Bei der Entwicklung neuer Synthesewege für Pharmazeutika lag der Fokus zunächst darauf, eine neue
und innovative Synthese für das Benzodiazepin Midazolam auszuarbeiten. Dabei sollte eine möglichst
kurze Route mit einer guten Atomökonomie entwickelt werden. Zuerst werden unterschiedliche
Syntheseansätze und dann die erfolgreich erarbeite Syntheseroute für Midazolam durch eine MICHAEL-Addition gefolgt von einer Zyklisierung zum Siebenring durch eine Reduktion gezeigt.

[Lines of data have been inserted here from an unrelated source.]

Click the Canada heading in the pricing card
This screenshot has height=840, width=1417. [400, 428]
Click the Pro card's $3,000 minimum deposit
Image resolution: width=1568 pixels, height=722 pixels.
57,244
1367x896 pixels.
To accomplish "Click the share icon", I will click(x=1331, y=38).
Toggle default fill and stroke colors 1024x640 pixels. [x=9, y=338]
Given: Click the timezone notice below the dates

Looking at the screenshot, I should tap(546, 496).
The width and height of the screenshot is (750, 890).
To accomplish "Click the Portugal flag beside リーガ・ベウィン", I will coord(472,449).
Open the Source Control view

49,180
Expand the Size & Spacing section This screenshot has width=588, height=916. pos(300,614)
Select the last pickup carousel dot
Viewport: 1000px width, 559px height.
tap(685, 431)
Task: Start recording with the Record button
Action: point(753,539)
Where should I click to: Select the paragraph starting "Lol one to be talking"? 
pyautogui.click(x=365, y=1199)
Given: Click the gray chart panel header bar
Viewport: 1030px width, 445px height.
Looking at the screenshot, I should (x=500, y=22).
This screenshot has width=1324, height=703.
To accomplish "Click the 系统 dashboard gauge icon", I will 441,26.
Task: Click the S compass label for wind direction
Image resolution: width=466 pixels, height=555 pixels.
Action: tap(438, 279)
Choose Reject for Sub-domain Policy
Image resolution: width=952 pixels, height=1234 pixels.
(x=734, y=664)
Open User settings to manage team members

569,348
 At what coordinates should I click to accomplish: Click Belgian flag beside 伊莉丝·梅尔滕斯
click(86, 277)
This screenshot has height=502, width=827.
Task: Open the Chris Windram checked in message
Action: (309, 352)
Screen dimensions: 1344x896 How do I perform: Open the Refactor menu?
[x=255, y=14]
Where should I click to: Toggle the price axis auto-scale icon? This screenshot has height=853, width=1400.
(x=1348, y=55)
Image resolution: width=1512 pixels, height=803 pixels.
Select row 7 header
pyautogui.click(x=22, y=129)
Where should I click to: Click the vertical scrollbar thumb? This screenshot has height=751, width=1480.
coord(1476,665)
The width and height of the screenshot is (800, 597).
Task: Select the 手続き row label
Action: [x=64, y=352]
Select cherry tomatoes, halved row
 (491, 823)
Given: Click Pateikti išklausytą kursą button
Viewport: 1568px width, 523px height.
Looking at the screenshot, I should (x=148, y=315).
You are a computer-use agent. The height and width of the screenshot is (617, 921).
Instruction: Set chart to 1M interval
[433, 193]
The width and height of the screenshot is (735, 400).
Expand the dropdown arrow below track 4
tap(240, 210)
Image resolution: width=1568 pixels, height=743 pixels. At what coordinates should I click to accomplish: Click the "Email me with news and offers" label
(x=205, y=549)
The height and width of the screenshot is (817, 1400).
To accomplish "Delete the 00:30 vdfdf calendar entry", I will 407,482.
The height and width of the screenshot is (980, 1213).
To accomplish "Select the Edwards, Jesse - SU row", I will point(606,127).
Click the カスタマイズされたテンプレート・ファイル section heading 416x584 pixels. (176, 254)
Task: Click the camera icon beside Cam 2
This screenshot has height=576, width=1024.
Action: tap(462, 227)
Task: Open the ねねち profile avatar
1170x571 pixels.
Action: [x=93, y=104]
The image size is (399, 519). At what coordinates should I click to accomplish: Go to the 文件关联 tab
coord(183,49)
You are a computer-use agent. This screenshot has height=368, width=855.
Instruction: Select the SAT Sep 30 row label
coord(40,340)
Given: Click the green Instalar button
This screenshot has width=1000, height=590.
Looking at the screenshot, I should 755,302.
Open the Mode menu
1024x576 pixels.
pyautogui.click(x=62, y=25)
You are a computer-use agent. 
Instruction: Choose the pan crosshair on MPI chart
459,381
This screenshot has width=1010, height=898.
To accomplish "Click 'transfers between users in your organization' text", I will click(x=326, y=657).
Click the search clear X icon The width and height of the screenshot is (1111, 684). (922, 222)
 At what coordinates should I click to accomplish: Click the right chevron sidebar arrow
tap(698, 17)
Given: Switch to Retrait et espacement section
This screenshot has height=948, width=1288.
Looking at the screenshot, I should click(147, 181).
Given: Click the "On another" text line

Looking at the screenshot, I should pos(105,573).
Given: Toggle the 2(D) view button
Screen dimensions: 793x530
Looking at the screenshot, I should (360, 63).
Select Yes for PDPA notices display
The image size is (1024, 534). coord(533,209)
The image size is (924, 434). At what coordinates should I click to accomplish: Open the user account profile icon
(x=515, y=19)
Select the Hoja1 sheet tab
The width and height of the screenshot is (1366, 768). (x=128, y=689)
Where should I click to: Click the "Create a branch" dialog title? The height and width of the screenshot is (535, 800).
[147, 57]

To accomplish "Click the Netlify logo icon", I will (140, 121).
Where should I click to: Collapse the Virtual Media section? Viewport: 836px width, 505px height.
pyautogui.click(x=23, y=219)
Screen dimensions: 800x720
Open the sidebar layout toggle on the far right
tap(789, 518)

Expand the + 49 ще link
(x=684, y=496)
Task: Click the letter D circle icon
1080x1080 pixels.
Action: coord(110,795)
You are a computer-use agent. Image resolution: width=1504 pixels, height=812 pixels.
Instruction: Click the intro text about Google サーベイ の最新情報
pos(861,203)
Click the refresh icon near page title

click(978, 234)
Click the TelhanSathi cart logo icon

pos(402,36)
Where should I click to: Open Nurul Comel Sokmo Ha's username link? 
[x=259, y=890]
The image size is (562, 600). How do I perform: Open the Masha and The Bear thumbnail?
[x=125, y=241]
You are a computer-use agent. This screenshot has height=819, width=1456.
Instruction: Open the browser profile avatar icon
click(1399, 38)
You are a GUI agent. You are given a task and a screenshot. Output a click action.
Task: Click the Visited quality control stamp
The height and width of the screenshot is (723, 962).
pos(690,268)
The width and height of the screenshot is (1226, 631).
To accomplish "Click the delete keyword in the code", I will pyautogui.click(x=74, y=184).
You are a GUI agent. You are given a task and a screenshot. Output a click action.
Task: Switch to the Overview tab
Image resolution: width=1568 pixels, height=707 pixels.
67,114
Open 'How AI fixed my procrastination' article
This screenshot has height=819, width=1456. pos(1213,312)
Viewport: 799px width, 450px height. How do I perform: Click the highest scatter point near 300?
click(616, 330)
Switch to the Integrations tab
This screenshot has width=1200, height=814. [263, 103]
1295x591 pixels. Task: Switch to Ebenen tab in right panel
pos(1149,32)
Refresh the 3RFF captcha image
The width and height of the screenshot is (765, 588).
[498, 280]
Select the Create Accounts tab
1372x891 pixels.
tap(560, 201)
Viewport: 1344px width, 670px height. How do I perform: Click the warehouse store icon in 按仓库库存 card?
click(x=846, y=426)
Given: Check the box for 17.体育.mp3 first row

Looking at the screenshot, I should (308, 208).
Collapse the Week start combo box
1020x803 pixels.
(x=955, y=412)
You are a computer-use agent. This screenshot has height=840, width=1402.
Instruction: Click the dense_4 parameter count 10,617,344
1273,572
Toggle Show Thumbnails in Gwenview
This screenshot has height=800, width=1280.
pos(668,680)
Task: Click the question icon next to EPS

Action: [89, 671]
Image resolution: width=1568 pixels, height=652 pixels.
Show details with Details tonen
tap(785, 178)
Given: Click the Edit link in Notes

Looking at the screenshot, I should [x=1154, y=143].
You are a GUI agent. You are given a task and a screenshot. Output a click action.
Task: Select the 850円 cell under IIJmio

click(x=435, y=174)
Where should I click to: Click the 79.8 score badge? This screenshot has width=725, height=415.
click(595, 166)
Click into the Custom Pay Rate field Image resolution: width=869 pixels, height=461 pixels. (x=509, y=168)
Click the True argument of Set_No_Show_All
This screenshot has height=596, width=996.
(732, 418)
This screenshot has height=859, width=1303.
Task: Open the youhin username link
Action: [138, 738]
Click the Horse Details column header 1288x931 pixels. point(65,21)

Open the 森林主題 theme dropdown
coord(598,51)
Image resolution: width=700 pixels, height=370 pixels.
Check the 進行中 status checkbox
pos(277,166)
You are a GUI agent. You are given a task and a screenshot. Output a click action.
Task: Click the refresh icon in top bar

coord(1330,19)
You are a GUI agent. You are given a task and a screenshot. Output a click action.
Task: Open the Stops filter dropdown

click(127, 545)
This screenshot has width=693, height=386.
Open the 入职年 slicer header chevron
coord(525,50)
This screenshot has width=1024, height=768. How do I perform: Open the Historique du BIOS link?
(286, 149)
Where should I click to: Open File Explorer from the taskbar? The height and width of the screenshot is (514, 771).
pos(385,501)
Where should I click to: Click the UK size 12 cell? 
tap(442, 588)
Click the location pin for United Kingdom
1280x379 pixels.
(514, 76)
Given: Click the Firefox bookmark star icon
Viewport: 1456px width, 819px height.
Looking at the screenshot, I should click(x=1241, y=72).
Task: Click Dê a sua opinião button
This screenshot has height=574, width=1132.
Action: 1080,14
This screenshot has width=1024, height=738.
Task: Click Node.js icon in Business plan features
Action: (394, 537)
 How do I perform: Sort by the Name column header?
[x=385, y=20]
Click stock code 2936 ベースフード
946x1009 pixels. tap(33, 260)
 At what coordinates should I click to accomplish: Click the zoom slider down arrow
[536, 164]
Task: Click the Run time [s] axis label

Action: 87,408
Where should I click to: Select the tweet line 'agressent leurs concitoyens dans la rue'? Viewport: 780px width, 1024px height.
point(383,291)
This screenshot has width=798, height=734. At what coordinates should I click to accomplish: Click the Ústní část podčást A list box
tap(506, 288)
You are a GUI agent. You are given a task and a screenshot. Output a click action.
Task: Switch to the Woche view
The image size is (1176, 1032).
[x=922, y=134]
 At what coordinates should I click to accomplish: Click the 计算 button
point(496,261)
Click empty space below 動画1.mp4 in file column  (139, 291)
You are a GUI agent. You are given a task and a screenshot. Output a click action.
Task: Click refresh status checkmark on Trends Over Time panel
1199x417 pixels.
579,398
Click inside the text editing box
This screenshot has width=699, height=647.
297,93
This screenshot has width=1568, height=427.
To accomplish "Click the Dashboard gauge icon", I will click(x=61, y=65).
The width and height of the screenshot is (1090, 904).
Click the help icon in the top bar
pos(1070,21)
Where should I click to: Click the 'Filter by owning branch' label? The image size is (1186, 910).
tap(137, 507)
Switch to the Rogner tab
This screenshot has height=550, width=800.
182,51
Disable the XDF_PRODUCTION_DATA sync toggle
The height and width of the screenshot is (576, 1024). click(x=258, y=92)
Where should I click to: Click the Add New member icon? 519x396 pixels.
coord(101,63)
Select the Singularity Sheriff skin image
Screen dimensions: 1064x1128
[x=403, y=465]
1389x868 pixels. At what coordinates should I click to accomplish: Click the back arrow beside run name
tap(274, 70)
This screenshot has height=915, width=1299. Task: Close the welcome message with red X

Im folgenden Kapitel werden die Versuche zur Substitution von Bromacetonitril in der Synthese eines
Fragmentes des Coronamedikaments Nirmatrelvir beschrieben. Dabei wurden viele synthetisierte und
kommerziell erhältliche Reagenzien zur Substitution von Bromacetonitril getestet. Schließlich wurde
eine Synthesestrategie entwickelt, die Bromacetonitril durch 2-Azidoethyltrifluormethansulfonat
ersetzt und eine innovative Flow-Reduktion zur Synthese des Nirmatrelvirbausteins Methyl (S)-2-((tert-butoxycarbonyl)amino)-3-((S)-2-oxopyrrolidin-3-yl)propanoate beinhaltet.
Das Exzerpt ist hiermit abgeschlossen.